Jason Owen (born circa 1994) is an Australian singer from Dubbo, New South Wales and was the runner-up to Samantha Jade on the fourth season of The X Factor Australia in 2012 and subsequently received a recording contract with Sony Music Australia.

Career

2012–2013: The X Factor and Sony Music Australia
In 2012, Owen auditioned for season four of The X Factor Australia, eventually placing second. 

Owen released his debut single "Make It Last", which would have been his winner's single if he had won The X Factor, on 23 November 2012. The single peaked at number 47 on the ARIA Singles Chart. Owen's debut studio album Life Is a Highway was released on 26 April 2013, and debuted at number five on the ARIA Albums Chart and was the thirtieth highest selling album by an Australian artist in 2013.

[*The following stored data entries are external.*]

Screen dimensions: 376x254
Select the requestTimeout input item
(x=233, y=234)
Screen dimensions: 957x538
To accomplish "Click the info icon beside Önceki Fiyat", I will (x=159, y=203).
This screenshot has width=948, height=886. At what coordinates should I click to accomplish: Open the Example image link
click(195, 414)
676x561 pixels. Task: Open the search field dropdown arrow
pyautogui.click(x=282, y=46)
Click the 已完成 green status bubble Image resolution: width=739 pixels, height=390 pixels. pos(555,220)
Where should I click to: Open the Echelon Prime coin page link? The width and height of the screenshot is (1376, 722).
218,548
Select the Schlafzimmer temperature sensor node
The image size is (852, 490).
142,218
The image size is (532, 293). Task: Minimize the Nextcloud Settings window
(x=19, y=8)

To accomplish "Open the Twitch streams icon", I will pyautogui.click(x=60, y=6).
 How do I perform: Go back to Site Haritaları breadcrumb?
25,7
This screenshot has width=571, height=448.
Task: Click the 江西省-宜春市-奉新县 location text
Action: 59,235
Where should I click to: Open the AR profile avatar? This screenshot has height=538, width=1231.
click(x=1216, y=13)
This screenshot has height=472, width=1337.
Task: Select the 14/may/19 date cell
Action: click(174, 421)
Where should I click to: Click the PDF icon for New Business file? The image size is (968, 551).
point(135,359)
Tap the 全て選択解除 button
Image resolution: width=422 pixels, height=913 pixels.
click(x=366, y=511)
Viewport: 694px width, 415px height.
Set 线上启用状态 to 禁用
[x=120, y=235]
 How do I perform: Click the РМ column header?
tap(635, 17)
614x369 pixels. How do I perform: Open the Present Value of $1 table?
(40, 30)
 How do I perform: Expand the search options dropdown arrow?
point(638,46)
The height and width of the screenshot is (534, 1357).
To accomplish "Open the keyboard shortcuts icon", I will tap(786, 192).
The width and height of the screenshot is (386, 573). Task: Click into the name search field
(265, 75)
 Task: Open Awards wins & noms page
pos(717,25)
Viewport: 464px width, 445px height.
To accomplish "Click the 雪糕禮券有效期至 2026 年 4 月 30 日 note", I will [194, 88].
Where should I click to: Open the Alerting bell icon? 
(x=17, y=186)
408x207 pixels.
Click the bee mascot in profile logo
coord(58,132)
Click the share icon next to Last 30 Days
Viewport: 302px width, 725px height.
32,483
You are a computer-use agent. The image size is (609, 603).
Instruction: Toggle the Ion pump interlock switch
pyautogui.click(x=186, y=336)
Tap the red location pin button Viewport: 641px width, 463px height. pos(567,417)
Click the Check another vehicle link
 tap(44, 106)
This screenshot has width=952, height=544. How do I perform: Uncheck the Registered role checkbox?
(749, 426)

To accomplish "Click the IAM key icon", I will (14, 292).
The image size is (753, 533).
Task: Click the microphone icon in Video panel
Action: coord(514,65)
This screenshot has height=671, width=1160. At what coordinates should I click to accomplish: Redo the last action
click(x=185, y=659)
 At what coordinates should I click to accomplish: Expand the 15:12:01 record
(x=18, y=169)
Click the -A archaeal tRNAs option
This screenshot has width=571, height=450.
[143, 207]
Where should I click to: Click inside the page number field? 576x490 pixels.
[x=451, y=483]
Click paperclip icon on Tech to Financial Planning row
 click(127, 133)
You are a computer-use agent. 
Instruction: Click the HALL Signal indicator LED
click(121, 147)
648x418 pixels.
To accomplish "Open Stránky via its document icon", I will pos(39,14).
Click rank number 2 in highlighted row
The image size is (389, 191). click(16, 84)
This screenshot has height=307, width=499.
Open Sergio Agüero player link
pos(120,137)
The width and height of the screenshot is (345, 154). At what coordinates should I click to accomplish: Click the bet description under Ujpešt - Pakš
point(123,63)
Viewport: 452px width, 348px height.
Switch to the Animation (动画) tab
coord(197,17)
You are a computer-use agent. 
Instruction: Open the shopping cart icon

2014–present: Proud and John Denver albums
Owen left Sony Music Australia and signed with Social Family Records in June 2014. His second album Friday Night was released on 6 March 2015, and debuted at number nine on the ARIA Albums Chart. It was the 53rd highest selling country album in Australia in 2015. 

His third album Proud was released on 6 May 2016. It is his first album of original material. 

Owen's fourth album Jason Owen Sings John Denver was released in 2017 to mark 20 years since Denver's passing.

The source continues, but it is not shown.